97th Annual Meeting, Ecological Society of America, in Portland, Oregon, August 2012

The intensity and severity of drought is increasing globally (Huntington, 2006) and will influence forest ecosystems alongside rising temperatures, heat waves, and changing interactions between pests/pathogens and hosts (Bonan, 2008; Allen et al., 2010). Understanding the mechanisms underlying drought-induced forest mortality is important for modelling water and carbon fluxes, and predicting the impacts of forest die-off on ecosystem function, ecosystem services, biogeochemical cycles, and the climate system (Adams et al., 2010; Anderegg et al., 2012a).

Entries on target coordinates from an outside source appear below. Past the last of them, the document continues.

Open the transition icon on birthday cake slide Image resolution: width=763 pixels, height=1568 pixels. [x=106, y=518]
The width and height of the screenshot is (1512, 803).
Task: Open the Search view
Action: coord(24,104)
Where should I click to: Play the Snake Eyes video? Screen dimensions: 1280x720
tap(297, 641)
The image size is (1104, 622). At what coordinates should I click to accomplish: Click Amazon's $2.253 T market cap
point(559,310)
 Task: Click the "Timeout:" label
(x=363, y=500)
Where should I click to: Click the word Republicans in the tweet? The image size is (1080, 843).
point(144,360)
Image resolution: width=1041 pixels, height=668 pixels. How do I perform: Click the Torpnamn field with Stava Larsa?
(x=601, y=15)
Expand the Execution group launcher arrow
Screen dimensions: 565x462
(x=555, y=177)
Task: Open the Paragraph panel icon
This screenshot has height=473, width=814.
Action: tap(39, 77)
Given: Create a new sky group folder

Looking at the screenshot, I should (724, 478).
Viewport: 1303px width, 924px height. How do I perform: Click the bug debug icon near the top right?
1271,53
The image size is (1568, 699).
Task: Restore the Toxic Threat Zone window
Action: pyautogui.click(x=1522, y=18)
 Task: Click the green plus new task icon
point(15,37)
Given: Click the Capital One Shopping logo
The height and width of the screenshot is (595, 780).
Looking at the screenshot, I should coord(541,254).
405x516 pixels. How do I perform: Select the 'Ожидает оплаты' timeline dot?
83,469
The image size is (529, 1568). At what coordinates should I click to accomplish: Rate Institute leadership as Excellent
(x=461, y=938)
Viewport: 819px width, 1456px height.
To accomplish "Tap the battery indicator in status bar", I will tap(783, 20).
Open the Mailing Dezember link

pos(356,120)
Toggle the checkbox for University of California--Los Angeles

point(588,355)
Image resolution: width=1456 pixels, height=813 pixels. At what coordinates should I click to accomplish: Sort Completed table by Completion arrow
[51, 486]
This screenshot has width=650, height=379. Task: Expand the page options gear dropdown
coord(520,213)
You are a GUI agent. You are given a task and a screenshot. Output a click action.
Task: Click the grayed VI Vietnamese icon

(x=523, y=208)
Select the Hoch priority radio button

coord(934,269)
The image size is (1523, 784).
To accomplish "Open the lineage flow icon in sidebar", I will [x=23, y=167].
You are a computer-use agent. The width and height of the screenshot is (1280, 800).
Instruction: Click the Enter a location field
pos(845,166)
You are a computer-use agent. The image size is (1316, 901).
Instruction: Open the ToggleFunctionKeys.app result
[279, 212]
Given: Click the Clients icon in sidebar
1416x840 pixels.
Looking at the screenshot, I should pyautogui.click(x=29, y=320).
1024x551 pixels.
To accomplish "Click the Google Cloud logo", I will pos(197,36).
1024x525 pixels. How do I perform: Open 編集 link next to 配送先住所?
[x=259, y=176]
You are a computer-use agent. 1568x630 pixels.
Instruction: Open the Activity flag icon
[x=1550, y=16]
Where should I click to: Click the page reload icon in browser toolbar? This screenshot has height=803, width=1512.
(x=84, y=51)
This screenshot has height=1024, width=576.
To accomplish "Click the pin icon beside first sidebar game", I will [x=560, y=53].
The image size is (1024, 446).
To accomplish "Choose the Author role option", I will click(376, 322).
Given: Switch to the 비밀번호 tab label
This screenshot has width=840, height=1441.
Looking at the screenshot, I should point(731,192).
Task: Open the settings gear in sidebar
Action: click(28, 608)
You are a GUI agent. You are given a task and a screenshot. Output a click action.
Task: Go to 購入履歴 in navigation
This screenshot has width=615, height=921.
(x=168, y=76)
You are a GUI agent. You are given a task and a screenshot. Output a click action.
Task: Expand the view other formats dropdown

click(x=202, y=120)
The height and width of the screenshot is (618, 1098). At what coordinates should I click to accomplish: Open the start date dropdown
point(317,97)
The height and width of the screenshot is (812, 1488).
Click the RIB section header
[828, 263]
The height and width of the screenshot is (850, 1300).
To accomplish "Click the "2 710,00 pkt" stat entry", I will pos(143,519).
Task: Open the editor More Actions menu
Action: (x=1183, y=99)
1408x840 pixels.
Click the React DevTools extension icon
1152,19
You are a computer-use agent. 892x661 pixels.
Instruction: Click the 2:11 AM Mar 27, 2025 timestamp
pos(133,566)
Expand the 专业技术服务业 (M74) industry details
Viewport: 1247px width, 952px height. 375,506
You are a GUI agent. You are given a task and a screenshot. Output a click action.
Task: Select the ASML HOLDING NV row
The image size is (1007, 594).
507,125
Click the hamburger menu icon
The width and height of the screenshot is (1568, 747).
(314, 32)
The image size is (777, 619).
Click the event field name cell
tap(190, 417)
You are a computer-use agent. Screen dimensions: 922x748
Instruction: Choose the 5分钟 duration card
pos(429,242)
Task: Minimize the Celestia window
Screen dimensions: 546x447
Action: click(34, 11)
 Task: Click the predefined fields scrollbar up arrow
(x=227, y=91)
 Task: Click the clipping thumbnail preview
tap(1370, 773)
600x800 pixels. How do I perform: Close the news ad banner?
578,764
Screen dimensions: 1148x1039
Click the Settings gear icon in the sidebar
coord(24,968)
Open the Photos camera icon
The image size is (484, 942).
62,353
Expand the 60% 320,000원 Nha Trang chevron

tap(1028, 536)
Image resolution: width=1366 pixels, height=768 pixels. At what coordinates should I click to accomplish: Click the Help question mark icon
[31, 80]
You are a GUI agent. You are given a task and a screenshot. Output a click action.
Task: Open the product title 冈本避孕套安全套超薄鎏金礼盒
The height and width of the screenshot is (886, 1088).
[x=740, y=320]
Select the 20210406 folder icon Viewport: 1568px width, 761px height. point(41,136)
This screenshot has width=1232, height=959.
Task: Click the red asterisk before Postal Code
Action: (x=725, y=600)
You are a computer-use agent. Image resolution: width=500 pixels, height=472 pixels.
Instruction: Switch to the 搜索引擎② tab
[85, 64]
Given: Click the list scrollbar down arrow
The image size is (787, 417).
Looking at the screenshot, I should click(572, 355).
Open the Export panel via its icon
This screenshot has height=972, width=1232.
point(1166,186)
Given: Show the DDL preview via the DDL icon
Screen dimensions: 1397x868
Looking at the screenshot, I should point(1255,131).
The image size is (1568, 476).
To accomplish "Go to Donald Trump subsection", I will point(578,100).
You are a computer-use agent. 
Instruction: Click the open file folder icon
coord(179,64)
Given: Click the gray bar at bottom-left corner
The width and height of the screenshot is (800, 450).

At the August 2012 Ecological Society of America (ESA) meeting in Portland, Oregon there was much interest in forest mortality due to drought, with a number of excellent presentations describing both the causes and consequences of drought-induced forest mortality, including experiments, observational studies and modelling results. Many of these presentations were part of a symposium on the mechanistic causes of forest mortality due to drought and an organized oral session discussing the ecological consequences of forest mortality. We present a summary of many, but not all, of these presentations.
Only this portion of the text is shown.